Well, not quite. Our youngest is adopted, and all adoptees, in one sense or another, are special needs kids. We are raising a child who has experienced trauma, is dealing with grief, and has medical and emotional needs. We’ve been tending to those needs with the help of specialists, therapists, support groups, parent training, books, magazines, and websites.

Our youngest is seven years old. When she turned five, I asked for a conference with her pre-k teachers. She had been in preschool since she was two years old, yet she didn’t know the alphabet or recognize a single letter. The pre-k teachers were lovely and told me that the focus of pre-k wasn’t academics and that she would be learning it in kindergarten. Essentially, I was worrying needlessly.

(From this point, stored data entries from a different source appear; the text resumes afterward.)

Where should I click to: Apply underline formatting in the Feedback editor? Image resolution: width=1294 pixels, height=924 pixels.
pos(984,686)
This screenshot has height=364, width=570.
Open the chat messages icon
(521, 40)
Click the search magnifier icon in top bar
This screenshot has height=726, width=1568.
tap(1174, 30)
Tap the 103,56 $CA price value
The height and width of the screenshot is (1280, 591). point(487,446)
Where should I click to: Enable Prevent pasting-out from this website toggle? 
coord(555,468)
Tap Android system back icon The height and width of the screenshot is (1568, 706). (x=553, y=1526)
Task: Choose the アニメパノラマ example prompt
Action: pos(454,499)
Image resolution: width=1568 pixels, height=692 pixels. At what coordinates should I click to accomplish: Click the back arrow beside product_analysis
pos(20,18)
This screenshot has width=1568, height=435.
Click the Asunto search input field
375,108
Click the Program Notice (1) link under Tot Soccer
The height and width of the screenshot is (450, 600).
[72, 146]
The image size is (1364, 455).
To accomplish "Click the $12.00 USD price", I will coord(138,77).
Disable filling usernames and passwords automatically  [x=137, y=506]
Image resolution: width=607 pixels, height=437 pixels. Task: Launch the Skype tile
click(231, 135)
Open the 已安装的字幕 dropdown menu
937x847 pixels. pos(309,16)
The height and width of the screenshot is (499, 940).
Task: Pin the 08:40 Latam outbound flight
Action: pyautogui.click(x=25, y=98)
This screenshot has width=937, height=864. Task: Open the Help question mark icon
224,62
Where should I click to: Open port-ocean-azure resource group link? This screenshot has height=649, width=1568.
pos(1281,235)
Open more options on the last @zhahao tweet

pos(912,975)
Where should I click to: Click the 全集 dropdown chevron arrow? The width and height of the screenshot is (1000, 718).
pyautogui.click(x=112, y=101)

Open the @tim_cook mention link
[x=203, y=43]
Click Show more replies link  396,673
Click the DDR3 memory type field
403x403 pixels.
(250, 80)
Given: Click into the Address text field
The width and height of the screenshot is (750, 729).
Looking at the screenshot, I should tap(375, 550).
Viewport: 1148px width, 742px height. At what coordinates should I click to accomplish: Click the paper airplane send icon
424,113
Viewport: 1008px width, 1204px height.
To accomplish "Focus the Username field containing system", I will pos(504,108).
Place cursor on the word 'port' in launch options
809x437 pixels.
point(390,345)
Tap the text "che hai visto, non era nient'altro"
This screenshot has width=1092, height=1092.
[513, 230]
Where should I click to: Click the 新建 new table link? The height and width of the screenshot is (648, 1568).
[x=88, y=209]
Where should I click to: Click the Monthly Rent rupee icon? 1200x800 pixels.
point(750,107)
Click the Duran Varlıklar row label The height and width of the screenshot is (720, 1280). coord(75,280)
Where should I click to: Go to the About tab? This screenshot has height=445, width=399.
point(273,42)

I had the same conversation with her kindergarten teacher when she was six. She was lovely and told me that children learn at their own pace. If I just gave her space and time, she would get it. “It will just click one day.” Essentially, I was worrying needlessly.

Then I met her first grade teacher. Ours was the first parent-teacher conference she scheduled for the school year. I will never forget the first thing she said as she sat down, “I want you to know I just left a meeting regarding your daughter. I have requested building-level services and an evaluation. She cannot read. She doesn’t know the alphabet.”

I cried in my car for 30 minutes after that first meeting. Finally, someone didn’t think I was crazy. Finally, someone noticed that my daughter needed help. She had spent the last two years with teachers who assumed that she wasn’t trying hard enough, was lazy, and had a behavior problem. It’s actually a combination of ADHD, neurological issues, sensory issues, executive function issues, and dyslexia.

I have a child with special needs.

You may be reading this because you have similar concerns and suspicions about your own child. Or you already know. I’ll be honest; I have seriously considered not writing about this. I don’t want to write about my daughter’s struggles as if they are mine, and I don’t want to do anything to humiliate her.

But I do want to talk to the countless “new moms” like me; not new to being a mom, but new to being a special needs mom. New to the language, new to the structure, new to the “lifestyle,” new to the pitfalls. New to it all. I want to write frankly and honestly but gently and protectively. I come from a family that values privacy and doesn’t discuss problems. 

I have personally learned time and again that silence fixes nothing. Trust your gut and advocate for your children.